_Task objective_. Output nothing but the lines from the first line of the entries to the line with "You are a computer-use agent. Viewport: 730px", inclusive, exactly as they read.

Stored items from a collection:
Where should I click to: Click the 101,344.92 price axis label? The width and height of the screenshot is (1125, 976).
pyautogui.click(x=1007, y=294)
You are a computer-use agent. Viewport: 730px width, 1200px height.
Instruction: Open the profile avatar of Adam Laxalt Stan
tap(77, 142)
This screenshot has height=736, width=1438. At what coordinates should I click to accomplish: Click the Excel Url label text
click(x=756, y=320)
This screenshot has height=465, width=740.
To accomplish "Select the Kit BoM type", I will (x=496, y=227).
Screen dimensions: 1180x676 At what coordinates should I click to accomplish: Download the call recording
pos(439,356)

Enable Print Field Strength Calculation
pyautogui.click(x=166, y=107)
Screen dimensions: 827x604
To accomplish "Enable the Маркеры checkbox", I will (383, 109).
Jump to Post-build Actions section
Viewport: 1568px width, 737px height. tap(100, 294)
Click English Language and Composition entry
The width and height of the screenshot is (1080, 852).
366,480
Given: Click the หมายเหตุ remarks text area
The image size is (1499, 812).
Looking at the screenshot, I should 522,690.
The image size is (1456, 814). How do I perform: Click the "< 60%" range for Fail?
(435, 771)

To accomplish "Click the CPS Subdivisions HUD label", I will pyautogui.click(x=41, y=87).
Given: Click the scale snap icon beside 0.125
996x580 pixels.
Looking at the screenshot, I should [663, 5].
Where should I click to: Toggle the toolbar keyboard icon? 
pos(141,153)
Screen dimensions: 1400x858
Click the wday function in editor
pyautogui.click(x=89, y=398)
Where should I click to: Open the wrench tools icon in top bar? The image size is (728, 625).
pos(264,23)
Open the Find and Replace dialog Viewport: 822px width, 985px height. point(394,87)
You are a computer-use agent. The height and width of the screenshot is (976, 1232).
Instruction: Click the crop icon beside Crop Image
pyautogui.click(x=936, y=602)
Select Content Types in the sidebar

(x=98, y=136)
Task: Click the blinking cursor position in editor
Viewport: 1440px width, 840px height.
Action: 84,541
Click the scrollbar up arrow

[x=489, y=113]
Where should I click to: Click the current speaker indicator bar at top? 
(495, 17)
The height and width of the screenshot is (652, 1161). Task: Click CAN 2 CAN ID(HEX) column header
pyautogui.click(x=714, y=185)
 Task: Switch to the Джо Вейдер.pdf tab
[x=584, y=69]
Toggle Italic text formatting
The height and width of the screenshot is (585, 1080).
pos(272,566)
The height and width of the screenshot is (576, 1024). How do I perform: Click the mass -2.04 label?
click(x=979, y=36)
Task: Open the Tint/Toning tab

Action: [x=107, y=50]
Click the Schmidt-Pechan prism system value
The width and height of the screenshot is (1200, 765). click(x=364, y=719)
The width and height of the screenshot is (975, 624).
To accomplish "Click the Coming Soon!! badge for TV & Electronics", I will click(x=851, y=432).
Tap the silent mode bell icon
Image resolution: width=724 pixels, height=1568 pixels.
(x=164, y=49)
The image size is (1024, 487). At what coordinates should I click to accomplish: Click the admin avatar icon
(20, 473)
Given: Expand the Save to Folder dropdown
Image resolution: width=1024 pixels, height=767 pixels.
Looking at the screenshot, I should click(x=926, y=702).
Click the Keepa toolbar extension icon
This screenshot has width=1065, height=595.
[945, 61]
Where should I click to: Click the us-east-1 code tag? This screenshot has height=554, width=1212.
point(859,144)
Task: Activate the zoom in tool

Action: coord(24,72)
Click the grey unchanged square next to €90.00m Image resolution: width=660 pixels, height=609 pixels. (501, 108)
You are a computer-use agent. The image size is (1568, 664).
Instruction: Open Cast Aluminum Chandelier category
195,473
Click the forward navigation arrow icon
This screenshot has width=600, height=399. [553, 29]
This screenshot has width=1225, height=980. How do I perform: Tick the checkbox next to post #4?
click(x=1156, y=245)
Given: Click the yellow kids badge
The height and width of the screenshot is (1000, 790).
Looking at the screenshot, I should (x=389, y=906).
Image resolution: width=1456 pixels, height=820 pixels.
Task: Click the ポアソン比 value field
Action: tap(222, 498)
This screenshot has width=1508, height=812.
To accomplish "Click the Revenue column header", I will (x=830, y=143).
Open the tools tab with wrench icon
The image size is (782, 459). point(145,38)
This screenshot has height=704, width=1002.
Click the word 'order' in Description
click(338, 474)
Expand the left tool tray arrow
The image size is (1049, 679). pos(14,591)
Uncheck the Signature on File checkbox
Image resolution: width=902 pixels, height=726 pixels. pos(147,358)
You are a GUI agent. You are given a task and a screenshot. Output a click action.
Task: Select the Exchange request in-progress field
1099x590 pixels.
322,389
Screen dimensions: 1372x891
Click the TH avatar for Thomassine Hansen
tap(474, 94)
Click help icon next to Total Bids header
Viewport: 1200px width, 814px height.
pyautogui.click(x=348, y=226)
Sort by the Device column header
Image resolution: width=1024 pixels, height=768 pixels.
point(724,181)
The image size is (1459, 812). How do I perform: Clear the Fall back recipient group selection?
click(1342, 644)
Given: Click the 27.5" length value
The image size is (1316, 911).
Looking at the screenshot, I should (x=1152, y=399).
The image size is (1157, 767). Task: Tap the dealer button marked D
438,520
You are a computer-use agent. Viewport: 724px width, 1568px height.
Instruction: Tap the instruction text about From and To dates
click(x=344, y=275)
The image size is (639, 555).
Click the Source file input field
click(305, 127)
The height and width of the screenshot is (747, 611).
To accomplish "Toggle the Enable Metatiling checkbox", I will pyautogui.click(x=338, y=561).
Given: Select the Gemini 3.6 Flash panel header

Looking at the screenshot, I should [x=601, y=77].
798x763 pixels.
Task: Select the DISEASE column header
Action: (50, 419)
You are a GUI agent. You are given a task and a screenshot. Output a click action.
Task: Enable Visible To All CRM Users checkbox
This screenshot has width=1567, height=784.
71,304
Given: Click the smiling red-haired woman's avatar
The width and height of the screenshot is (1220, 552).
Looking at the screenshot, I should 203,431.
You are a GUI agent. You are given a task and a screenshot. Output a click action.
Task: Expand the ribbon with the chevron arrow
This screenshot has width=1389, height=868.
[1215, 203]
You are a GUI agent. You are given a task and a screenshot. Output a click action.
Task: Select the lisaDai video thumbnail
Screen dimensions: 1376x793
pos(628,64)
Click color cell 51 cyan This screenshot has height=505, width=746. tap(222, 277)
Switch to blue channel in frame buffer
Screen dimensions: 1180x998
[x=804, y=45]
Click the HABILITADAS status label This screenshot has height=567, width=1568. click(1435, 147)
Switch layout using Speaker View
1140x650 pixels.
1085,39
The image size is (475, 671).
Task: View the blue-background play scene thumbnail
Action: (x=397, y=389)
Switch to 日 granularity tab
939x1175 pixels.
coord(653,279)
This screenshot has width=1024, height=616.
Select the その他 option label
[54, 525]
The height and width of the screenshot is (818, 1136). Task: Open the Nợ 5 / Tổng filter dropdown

_Response below_.
Where should I click to: Click the 101,344.92 price axis label? The width and height of the screenshot is (1125, 976).
pyautogui.click(x=1007, y=294)
You are a computer-use agent. Viewport: 730px width, 1200px height.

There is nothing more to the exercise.